The Candidate:- BS Engineering or relevant science degree required.
- 1 - 5 years of GMP process, equipment, and/or facility engineering validation experience.
- Client facing project management experience a preferred.
- Lean six sigma training/certification, preferred.
- Demonstrated ability to write and execute technical documents and validation protocols in compliance with cGDP and cGMP requirements.
- Ability to read, understand, and apply SOPs and regulatory requirements to perform daily tasks in a regulated manufacturing environment.
- Strong communication and collaboration skills, including written and verbal communication, presenting to groups (virtual and in person), and working effectively as part of a team to develop solutions.
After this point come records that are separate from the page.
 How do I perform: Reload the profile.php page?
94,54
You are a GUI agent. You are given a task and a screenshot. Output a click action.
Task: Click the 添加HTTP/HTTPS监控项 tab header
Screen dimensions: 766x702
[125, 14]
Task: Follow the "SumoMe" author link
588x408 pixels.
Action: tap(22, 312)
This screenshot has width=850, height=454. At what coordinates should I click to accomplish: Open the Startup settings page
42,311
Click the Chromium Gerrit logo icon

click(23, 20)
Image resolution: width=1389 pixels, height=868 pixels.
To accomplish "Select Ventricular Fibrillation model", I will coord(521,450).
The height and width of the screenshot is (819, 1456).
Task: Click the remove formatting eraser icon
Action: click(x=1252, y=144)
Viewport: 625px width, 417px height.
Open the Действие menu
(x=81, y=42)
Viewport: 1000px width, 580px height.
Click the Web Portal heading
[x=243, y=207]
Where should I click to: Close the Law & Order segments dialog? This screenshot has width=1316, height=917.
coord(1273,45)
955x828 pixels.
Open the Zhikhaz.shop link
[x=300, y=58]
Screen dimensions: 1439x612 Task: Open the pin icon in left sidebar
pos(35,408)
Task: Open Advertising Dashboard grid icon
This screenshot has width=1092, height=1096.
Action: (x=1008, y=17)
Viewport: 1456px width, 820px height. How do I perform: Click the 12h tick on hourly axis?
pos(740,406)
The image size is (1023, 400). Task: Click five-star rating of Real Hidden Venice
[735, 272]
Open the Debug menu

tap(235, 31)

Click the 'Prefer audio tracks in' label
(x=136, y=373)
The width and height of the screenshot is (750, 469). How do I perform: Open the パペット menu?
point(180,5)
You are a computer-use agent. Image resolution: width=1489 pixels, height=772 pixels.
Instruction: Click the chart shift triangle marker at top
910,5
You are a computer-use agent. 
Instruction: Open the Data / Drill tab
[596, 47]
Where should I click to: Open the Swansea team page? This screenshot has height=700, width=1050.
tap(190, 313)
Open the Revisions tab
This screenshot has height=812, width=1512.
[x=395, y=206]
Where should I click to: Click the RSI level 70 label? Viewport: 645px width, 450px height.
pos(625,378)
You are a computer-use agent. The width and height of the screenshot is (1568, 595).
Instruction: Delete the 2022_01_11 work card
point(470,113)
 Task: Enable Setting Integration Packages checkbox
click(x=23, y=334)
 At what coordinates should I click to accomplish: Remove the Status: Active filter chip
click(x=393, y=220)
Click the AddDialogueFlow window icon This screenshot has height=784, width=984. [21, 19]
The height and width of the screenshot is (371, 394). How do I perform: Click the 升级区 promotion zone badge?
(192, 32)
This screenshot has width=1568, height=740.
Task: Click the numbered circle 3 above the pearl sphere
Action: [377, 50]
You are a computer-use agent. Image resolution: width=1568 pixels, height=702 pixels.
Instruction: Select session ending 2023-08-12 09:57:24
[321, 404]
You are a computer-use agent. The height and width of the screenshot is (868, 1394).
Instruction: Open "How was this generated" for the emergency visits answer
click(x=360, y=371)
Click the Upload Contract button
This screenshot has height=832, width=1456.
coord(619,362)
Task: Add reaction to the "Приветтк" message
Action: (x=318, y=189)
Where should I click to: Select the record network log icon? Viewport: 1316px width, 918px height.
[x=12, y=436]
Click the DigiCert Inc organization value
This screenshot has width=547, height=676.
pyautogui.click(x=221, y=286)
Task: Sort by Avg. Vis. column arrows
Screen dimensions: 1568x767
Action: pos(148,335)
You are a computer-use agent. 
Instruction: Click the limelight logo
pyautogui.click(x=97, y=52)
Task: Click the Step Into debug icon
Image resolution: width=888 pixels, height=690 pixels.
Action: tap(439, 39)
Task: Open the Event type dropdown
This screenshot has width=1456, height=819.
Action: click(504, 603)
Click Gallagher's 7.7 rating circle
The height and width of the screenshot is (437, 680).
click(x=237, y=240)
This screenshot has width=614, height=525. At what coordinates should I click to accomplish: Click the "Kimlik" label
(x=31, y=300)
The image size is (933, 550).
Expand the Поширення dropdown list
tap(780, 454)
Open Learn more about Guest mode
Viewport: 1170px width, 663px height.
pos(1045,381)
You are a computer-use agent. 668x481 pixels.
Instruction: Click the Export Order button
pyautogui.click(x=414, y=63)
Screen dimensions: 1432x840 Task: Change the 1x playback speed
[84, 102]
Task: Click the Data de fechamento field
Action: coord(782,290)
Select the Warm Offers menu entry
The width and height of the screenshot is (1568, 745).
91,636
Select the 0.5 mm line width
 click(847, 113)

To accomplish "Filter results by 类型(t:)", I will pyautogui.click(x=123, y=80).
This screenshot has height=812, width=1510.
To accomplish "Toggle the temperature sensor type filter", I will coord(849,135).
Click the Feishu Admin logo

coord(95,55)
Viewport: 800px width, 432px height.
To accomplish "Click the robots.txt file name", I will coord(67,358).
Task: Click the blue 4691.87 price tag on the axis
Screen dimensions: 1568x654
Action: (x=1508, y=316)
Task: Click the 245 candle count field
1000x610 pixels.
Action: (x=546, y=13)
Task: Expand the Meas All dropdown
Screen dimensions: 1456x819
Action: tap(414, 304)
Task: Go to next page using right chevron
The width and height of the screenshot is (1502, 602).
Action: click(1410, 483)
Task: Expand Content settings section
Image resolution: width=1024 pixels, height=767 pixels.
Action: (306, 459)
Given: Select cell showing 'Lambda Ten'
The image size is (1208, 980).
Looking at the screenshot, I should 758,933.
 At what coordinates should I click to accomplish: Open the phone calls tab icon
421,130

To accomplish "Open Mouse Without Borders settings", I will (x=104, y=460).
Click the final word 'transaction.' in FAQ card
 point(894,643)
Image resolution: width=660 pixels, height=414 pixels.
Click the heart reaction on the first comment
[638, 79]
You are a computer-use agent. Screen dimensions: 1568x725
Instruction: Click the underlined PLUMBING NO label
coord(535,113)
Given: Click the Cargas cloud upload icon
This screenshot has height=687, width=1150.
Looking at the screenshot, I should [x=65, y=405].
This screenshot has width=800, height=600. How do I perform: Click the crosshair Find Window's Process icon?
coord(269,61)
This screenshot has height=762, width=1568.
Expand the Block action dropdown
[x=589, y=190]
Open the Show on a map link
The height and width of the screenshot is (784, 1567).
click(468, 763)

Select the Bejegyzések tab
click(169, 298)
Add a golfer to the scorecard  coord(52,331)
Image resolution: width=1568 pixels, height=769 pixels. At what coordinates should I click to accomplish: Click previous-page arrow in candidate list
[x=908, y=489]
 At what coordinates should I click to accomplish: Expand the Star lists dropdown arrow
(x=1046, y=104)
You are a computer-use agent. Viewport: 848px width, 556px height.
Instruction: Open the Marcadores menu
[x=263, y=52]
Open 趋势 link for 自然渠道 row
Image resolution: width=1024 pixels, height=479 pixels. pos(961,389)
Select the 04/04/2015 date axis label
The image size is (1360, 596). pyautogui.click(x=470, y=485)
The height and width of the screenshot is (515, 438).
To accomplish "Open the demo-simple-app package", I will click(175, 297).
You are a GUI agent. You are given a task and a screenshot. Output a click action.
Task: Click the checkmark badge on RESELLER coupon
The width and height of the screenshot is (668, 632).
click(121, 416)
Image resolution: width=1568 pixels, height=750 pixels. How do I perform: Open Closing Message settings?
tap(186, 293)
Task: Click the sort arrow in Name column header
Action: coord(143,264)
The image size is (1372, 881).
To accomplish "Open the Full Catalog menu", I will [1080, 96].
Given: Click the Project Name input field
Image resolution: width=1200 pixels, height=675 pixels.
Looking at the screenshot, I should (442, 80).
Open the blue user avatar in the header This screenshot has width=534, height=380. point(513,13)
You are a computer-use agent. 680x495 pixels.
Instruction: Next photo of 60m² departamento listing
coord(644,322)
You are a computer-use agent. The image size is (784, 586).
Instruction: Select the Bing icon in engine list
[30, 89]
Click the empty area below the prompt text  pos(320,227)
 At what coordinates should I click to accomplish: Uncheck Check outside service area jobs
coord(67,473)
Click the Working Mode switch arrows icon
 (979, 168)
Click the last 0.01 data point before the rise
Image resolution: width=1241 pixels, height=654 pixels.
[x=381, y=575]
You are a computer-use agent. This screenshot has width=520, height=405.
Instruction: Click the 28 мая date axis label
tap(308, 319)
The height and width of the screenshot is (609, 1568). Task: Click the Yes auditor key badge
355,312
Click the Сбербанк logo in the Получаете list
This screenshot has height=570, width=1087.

- Strong organizational, problem-solving, and decision-making skills, with the ability to manage multiple priorities, work under pressure, and apply a working understanding of basic machine functionality (e.g., PLCs, servo motors, controls, pneumatics).
- Physical Requirements: Ability to stand, walk, sit, kneel, and reach frequently, occasionally lift, push, and pull up to 25 lbs, and climb ladders or steps as needed, while working in environments with temperature variation (including refrigerated and freezer areas), noise, humidity, and potential hazards; role also requires successful completion of background and DEA screening and up to 5% travel for trade shows and factory acceptance testing.
Why you should join Catalent:- Defined career path and annual performance review and feedback process
- Diverse, inclusive culture
- Positive working environment focusing on continually improving processes to remain innovative
- Potential for career growth on an expanding team within an organization dedicated to preserving and bettering lives
- 152 hours of PTO + 8 paid holidays
- Generous 401K match
- Medical, dental and vision benefits effective day one of employment
- Tuition Reimbursement - Let us help you finish your degree or start a new degree!